Carnevali pun menyatakan bahwa kesuksesan yang dicapai Sassuolo maupun Juventus sejauh ini bukanlah merupakan kebetulan melainkan melalui perencanaan yang matang.

"Apa resep sukses kami? Rencana," jelasnya pada Tuttosport. "Perencanaan adalah keharusan ketika Anda berhadapan dengan salah satu pebisnis terbesar di Italia, Giorgio Squinzi [pemilik Sassuolo]."

"Ia merupakan seorang penggemar olahraga, khususnya sepakbola, tapi Sassuolo adalah salah satu perusahaannya dan baginya harus dimanajemen sebaik mungkin. Pada awalnya, Anda harus membuat perencanaan."
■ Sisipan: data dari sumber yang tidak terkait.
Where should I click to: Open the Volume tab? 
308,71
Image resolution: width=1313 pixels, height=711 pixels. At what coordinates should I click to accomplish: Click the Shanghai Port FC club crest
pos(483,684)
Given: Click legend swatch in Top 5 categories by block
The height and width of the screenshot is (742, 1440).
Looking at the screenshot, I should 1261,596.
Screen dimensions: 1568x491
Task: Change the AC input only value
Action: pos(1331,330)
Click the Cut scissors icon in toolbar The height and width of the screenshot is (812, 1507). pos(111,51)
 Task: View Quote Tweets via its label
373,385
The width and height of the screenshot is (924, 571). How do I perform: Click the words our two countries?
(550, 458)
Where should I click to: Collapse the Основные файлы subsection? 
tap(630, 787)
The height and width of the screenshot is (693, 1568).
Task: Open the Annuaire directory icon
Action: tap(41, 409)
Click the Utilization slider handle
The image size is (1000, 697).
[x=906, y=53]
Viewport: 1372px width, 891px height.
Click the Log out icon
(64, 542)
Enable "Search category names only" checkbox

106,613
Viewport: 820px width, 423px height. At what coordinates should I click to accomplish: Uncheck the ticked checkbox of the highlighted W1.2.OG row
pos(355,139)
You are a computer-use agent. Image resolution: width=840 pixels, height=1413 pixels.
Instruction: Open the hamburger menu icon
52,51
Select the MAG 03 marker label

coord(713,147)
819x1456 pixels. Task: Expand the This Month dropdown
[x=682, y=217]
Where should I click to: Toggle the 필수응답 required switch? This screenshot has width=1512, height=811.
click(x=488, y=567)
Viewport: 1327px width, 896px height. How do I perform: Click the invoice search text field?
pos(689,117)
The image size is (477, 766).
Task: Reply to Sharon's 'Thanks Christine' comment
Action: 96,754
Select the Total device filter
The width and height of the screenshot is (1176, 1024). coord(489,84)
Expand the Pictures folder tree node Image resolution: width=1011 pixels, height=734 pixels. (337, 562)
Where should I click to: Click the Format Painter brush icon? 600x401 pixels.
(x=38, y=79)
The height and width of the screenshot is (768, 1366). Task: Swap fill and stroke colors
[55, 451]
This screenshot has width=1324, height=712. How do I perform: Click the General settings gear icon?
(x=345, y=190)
"Saya yakin sepakbola Italia punya potensi yang sangat besar dan masalahnya adal hal-hal yang harus dihadapi setiap harinya. Orang-orang berimprovisasi, ada yang membuat strategi serius, di antaranya Sassuolo dan Juventus, dan keduanya mendapatkan hasil. Kami menetapkan target, kemudian pergi ke sana."

"Saya sangat beruntung bisa punya Giuseppe Marotta [petinggi Juventus] sebagai pembimbing saya ketika masih berada di Monza, Como dan Ravenna," tandas Carnevali.

Lebih rinci, Carnevali membeberkan strategi kesuksesan Sassuolo mencapai tahap sekarang ini, yang memiliki rekor baik dalam mengorbitkan talenta-talenta lokal Italia.

"Ambil contoh dari para penggawa Italia, kami hanya memiliki tiga pemain asing dalam skuat. Itu memang hasil dari strategi yang telah dimatangkan," lanjutnya.

"Itu telah menjadi filosofi tim ini dan membuahkan hasil. Kami percaya pada talenta-talenta asli Italia, karena kami pikir lebih mudah menyatukan mereka dan biasanya memang solid."